After these perfunctory workouts, Chell is distributed again into stasis. However Portal 2’s hilariously primary tutorializing will not be fairly performed. An unspecified (however apparently very lengthy) period of time later, she’s woken up by one other voice, an AI referred to as Wheatley (Service provider), who’s panicky and garrulous. Every part on the Aperture Science Prolonged Leisure Middle appears to be falling aside. Wheatley explains that Chell may need “a really minor case of great mind injury” after spending too lengthy in suspension, and asks her to say “Sure” in acknowledgement that she understands what he’s saying.
An on-screen immediate encourages the participant to press the house bar to say sure. However house, after all, is soar.

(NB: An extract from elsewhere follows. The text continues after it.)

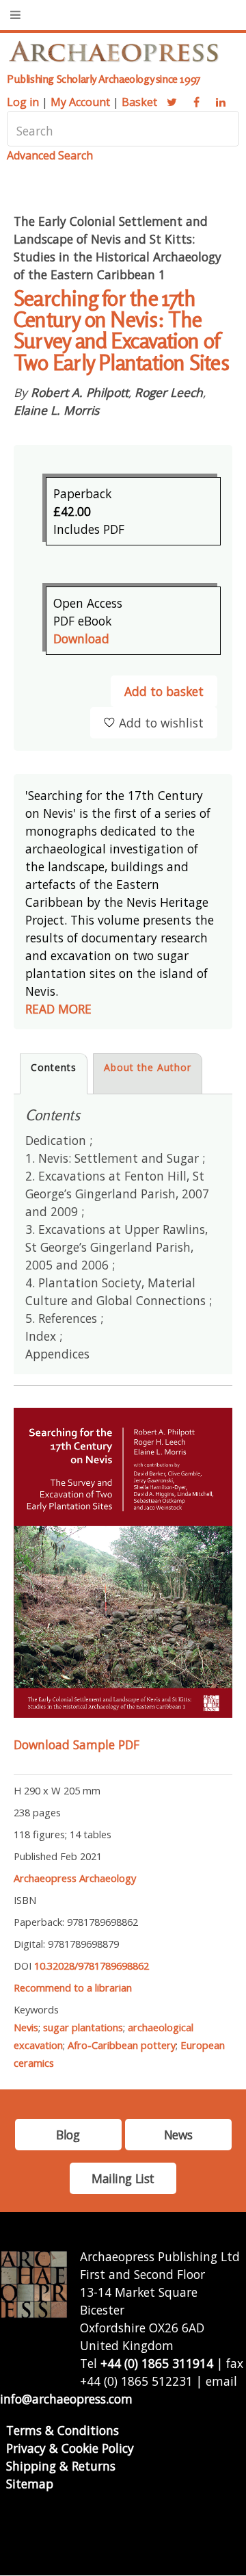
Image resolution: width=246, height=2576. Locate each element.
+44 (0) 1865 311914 (156, 2363)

Chell jumps. “OK. What you’re doing there may be leaping,” Wheatley says. “By no means thoughts. Say ‘Apple.’” The immediate seems: press house to say “apple.” You press house. You soar.
It’s an awesome little bit of absurd bodily comedy. It ribs impatient gamers for his or her tendency to hammer away on the motion button throughout dialog scenes, typically resulting in comically ill-timed jumps. It additionally skewers the silent protagonists that have been nonetheless widespread when Portal 2 was launched in 2011, though beginning to fall out of favor (quickly to get replaced by infuriatingly chatty, internal-monologuing protagonists). Valve specifically got here in for lots of good-natured stick for its silent protagonists, particularly Half-Life’s Gordon Freeman; he was seen because the poster-boy for ludonarrative dissonance, silently bunny-hopping away whereas chatty scene companions delivered severe monologues concerning the fascist alien apocalypse. Portal 2’s opening cheekily acknowledged this meme — and helped shut the door on the silent-protagonist period of online game storytelling.
However the gag is simply as savagely humorous if you happen to purpose it at gaming’s modern and future narrative ambitions. Simply weeks earlier than Portal 2 was launched, the first-person shooter Homefront gave us the memorable immediate “Press X to leap in mass grave.” Just a few years later, in 2014, Name of Obligation: Superior Warfare requested us to “Press F to Pay Respects,” launching 1,000,000 sarcastic livechat keypresses. The protagonists may need began speaking, however that wouldn’t cease the self-serious, typically unearned solemnity of online game storytelling clashing with the fundamental interactions provided to the participant.
Wolpaw, Faliszek, and Pinkerton noticed all this clearly, and mocked it with brutal bathos and a bracing willingness to self-own the bald manipulation and lofty pretension of video video games. Once you hear the buzzer, stare on the artwork.